Delta-Epsilon Proof: Prove lim_{x\implies 1} \frac{2}{x-3} = -1

[knowLittle]

Homework Statement

Prove that
$lim_{x\implies 1} \frac{2}{x-3} = -1$

Use delta-epsilon.

The Attempt at a Solution

Proof strategy:
$| { \frac{ 2}{x-3} +1 } | < \epsilon$$\frac{x-1}{x-3} < \epsilon$
, since delta have to be a function of epsilon alone and not include x. I need to restrict delta
$|x-1 | < 1 \leq \delta \\ -3 < x-3 < -1$

I know that there's something wrong.
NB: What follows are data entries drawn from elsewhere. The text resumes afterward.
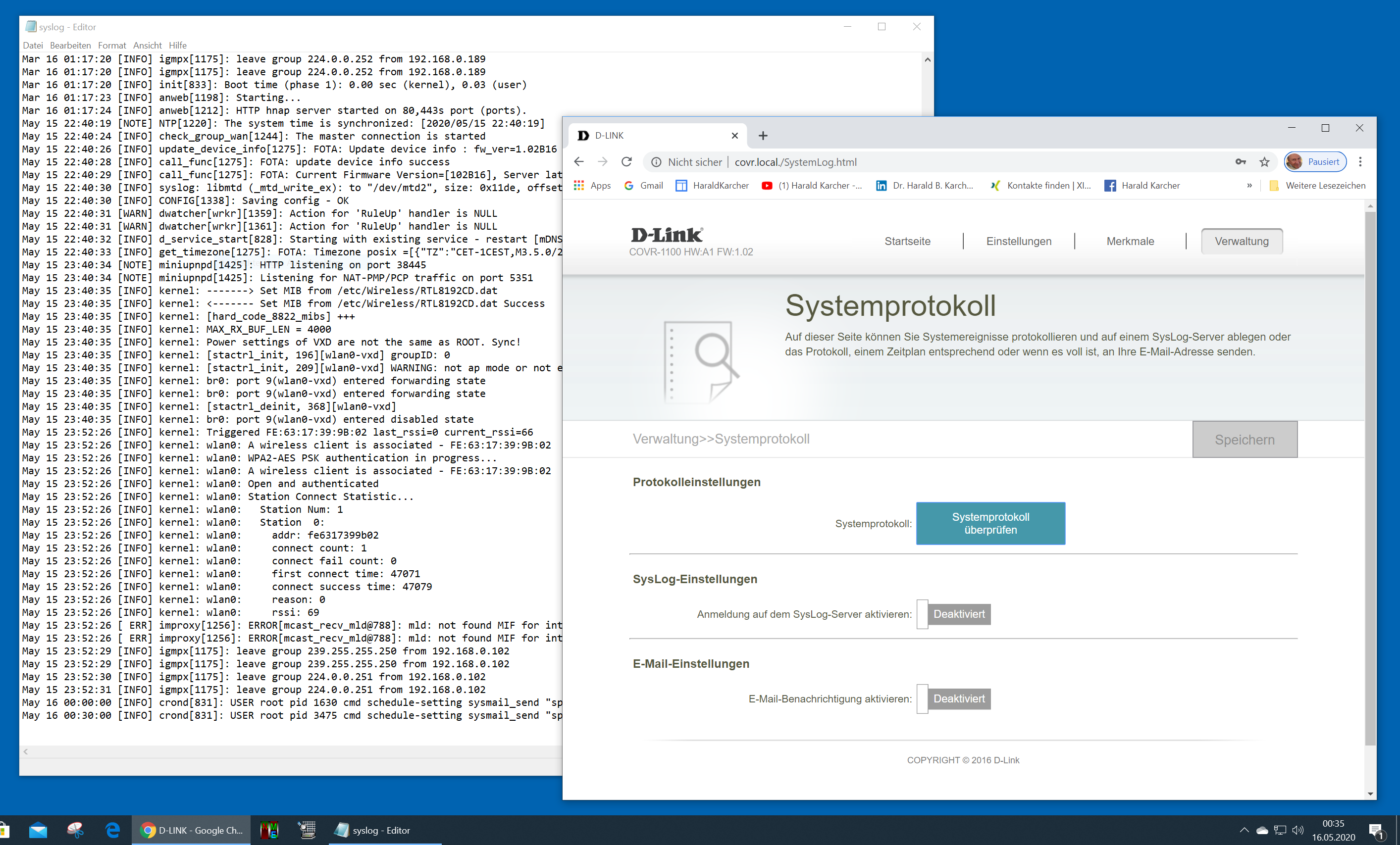Toggle SysLog server logging switch
Image resolution: width=1400 pixels, height=845 pixels.
point(954,614)
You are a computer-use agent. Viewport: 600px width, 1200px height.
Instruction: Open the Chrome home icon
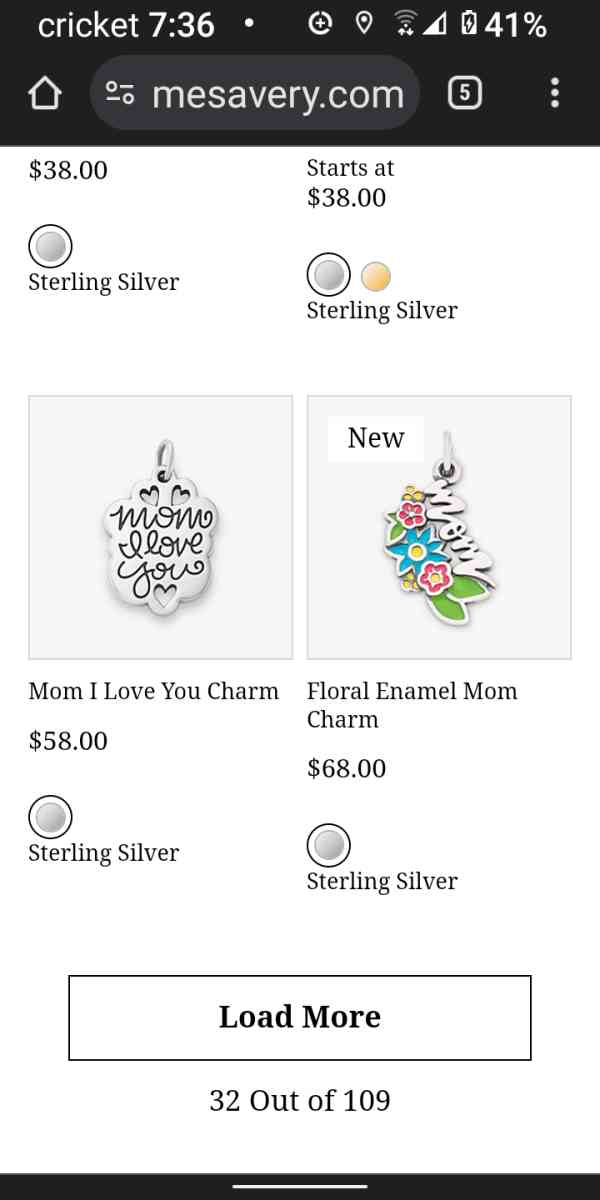[44, 92]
Help?

What if I say that
$-2 = x -3 \\ 1 =x \\ \frac{ 1-1}{-2} < \epsilon \\ \delta=min(1, \epsilon)$

Does it make any sense?

 

[pasmith]

Homework Statement

Prove that
$lim_{x\implies 1} \frac{2}{x-3} = -1$

Use delta-epsilon.

The Attempt at a Solution

Proof strategy:
$| { \frac{ 2}{x-3} +1 } | < \epsilon$$\frac{x-1}{x-3} < \epsilon$
, since delta have to be a function of epsilon alone and not include x. I need to restrict delta
$|x-1 | < 1 \leq \delta \\ -3 < x-3 < -1$

I know that there's something wrong. Help?

You don't know how small $\delta$ may need to be, but you can decide that it's not going to be bigger than 1. That gives you $$|x - 1| < \delta \leq 1.$$ Now you need $$\left| \frac{x - 1}{x - 3 } \right| < \frac{\delta}{|x - 3|} < \epsilon.$$ You can ensure that by finding a constant $K > 0$ such that $$\frac{\delta}{|x - 3|} < K\delta$$ when $|x - 1| < \delta \leq 1$, and insisting that $K\delta < \epsilon$.

 

[verty]

You're almost there, now prove that your choice for delta works.